Увы, её отношение к свергнутому королю не разделяли солдаты, которые при случае сорили колкостями и насмешками. Однако эти подначивания были даже менее раздражительны, чем комариный писк над самым ухом, так что я беспечно валялся на лежанке и пытался собрать в кучу разбежавшиеся после знакомства с Каденс мысли.
Голова раскалывалась так, как некогда в школе, когда я пытался понять, почему при умножении на ноль получается ноль. И как тогда я не мог найти ответа на этот вопрос, также не мог решить те, что лезли в голову один за другим. И я был бы рад отвлечься от них, но они упорно и настырно зудели в мозгу, раздражая всё сильнее и сильнее. Лишь внезапный ужин помог как-то забыться.
Чавкая безвкусной кашей, я испытывал горькую тоску по сочной пицце с сыром, колбаской и бекончиком, по суши, картошке с наггетсами и прочим вкусным гадостям. Вряд ли в мире пони мне доведётся вся это отведать, если меня вообще освободят.
А прислушиваясь к звукам подземелий, я понимал, что больше не услышу любимых музыки и песен. Какой кайф был рассекать по Сибири под country, звучащий из динамиков стерео-системы, а потом коротать вечера, краем уха слушая Шатунова, Наутилус, Майкла Джексона или ещё кого-нибудь из исполнителей конца двадцатого и начала двадцать первого веков. Современными исполнителями я пренебрегал, ведь в их песнях я не мог найти того, что в песнях прошлого — души.
Никаких тебе больше любимых фильмов. И видеоигр. Впрочем, последние я и так забросил, когда закончил универ. А все мои эскизы, наброски, черновики и недописанные романы… Они сгорели вместе с трейлером. Впрочем, кому нужны художники, когда потребности в иллюстрациях удовлетворяют нейросети? А кто читал мои книги, которые так и остались незамеченными?
Как ни крути, а в том мире меня мало что держало, да и ничего после себя я там не оставил. Спасибо ему за равнодушие, которым он ответил на мои старания. Спасибо ему за то, что отнимал всё, чего мне удалось достичь. Спасибо людям за все те плевки в душу, которую я держал перед ним на распашку.
Баланду я доел с холодящим душу осознанием того факта, что всё, целая жизнь прожита. Артур и всё, что было его частью, истлело в пламени. Теперь есть Сомбра, перспективы которого весьма сомнительны.
Надо начать готовить себя к будущему, но как это сделать, когда прошлое упорно преследует? Как это сделать, когда всё, чего я хочу, так это валяться на лежанке под прессом давящих на меня воспоминаний? Лежать и беззвучно лить слёзы…
Единственное, что греет сердце, так это то, что родители померли за какое-то время до того, как я перестал работать переводчиком. Они хотя бы в гроб легли с верой в то, что у сыночка всё будет хорошо, и не узнали, чем в итоге для него обернулась жизнь.

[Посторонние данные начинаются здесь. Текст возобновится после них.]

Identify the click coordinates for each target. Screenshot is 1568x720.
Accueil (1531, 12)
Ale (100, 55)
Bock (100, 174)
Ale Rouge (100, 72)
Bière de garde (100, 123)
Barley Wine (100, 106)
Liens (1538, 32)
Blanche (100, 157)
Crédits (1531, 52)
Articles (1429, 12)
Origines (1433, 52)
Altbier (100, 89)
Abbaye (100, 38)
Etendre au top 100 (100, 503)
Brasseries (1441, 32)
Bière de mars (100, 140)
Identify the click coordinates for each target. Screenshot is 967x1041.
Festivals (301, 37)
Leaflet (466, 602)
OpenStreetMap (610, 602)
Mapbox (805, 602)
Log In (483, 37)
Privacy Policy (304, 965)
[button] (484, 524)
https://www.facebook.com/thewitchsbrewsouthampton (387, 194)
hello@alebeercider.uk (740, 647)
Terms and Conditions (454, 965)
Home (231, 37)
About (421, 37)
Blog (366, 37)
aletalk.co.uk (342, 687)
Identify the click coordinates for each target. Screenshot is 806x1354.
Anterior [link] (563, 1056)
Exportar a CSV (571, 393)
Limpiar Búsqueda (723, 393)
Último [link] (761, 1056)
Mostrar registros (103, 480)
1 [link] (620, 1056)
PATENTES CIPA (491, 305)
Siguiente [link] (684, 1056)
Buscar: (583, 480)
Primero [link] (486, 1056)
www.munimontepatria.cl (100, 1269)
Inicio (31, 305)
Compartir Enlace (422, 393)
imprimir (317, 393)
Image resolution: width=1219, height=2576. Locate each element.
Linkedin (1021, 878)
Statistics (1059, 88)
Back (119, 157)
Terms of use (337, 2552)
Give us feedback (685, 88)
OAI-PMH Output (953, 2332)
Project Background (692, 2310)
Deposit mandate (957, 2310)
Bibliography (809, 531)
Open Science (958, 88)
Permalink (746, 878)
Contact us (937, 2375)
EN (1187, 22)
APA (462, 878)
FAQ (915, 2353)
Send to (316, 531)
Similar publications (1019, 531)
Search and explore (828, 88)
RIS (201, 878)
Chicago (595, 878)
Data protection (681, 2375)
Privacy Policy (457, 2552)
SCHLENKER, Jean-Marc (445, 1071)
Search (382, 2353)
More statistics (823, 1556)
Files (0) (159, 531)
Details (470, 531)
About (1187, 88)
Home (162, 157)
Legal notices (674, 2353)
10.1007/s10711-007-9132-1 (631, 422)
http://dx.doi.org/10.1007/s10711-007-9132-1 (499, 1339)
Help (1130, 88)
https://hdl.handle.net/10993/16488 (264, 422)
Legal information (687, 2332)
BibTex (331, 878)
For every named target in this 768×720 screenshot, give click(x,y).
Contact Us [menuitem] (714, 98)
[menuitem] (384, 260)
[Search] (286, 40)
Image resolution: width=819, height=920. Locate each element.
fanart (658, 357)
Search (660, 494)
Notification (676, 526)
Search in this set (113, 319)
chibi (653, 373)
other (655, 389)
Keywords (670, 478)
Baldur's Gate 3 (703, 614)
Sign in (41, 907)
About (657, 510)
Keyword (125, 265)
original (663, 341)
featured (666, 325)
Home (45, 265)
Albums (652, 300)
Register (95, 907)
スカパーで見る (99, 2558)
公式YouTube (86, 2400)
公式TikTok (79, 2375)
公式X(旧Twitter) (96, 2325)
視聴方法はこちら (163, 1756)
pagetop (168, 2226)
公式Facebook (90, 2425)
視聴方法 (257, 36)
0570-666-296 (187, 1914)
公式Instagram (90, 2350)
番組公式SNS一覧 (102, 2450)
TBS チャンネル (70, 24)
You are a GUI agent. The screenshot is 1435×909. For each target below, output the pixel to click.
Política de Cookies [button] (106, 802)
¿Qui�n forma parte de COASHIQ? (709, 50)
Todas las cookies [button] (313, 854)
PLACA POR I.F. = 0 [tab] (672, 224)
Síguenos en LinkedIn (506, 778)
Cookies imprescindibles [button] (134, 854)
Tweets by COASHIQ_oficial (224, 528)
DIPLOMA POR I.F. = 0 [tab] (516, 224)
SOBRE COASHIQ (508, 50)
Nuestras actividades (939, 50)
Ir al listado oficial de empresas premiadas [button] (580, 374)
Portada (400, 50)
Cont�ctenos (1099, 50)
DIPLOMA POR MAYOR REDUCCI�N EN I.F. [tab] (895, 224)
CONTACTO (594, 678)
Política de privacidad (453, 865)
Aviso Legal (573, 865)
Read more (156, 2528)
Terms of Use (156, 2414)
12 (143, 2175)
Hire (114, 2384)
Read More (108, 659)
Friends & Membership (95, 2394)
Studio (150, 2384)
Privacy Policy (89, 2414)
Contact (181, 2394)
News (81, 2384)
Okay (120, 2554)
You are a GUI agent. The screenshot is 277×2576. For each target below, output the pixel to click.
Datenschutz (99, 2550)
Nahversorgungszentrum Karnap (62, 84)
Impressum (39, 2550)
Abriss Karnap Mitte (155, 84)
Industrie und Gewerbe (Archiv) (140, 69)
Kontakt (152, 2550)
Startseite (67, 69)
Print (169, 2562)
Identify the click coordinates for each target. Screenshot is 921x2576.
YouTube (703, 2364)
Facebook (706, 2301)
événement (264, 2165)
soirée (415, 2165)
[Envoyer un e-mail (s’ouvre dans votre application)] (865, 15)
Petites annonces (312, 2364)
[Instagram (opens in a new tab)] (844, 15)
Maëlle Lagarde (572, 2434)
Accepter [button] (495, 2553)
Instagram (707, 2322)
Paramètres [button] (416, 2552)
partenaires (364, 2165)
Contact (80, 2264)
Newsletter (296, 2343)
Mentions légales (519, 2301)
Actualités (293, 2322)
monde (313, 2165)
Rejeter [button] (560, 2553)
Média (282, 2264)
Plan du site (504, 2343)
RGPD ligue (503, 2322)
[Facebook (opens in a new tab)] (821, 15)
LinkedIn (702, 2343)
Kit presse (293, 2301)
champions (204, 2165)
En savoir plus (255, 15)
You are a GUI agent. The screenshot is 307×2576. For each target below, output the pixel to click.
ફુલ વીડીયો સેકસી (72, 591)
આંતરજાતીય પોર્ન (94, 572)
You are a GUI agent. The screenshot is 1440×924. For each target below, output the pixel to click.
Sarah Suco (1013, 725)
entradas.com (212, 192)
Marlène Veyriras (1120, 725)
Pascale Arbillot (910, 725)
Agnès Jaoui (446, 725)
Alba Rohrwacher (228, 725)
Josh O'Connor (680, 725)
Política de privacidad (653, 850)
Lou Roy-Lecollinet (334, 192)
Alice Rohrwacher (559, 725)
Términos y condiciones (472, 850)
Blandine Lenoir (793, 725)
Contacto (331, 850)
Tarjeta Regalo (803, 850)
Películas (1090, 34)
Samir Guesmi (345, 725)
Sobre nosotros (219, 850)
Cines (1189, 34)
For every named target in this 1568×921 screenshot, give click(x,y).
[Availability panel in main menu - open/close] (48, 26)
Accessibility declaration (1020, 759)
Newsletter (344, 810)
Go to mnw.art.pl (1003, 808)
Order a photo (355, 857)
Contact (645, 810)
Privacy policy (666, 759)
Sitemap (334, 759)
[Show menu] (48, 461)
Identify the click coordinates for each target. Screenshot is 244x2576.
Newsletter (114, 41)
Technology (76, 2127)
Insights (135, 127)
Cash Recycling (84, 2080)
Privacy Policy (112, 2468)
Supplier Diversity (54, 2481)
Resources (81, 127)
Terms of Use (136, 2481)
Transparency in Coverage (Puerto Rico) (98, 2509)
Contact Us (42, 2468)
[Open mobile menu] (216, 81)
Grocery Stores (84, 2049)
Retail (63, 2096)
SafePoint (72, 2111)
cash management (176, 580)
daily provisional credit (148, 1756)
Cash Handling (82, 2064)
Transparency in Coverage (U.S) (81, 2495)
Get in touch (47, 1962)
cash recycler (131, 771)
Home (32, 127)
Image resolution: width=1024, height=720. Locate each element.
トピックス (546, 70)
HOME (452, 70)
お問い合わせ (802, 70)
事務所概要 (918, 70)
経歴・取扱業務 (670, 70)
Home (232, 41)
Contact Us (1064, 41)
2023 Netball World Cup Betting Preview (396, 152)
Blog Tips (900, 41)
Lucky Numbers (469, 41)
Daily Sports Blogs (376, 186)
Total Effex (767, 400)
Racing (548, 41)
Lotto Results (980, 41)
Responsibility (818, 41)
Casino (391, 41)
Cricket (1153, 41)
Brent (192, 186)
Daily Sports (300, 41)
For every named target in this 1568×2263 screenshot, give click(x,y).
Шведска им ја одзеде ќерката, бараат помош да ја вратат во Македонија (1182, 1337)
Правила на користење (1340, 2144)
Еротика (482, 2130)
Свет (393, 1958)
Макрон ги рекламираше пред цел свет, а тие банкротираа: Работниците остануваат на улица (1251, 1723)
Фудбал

Наверное, всё-таки, хорошо, что разговор с Каденс меня морально истощил. В противном случае я бы не уснул. По закону жанра, мне должен был привидеться либо какой-то кошмар, либо воспоминания из прошлой жизни, но нет… Я выспался сладким сном без сновидений. Но вот проснулся я совершенно потерянным и с непреодолимым желанием выпрыгнуть из шкуры Сомбры, словно из чужой одежды.
Мне даже казалось, что если я пошарюсь как следует, то найду на спине замочек, как у какого-то костюма, расстегнув который я смогу выбраться из понячьей оболочки и предстать в своём истинном обличии. Но его не было, так что приходилось лежать и привыкать к телу свергнутого короля.
И пока я это делал, время неслось мимо меня, а я этого даже не замечал. Лишь кормёжка помогала как-то за ним следить и отслеживать время суток — окон-то в камере не было.
Меня кормят раз — это завтрак, меня кормят два — это обед, меня кормят три — это, не поверите, ужин. Как раз его-то мне и нужно было дождаться, хотя есть мне не хотелось от слова совсем. Желудок будто атрофировался, а вместе с ним и необходимость поглощать новые калории. Приносимая по расписанию жвачка нужна была больше для того, чтобы убедиться, что время не стоит на месте.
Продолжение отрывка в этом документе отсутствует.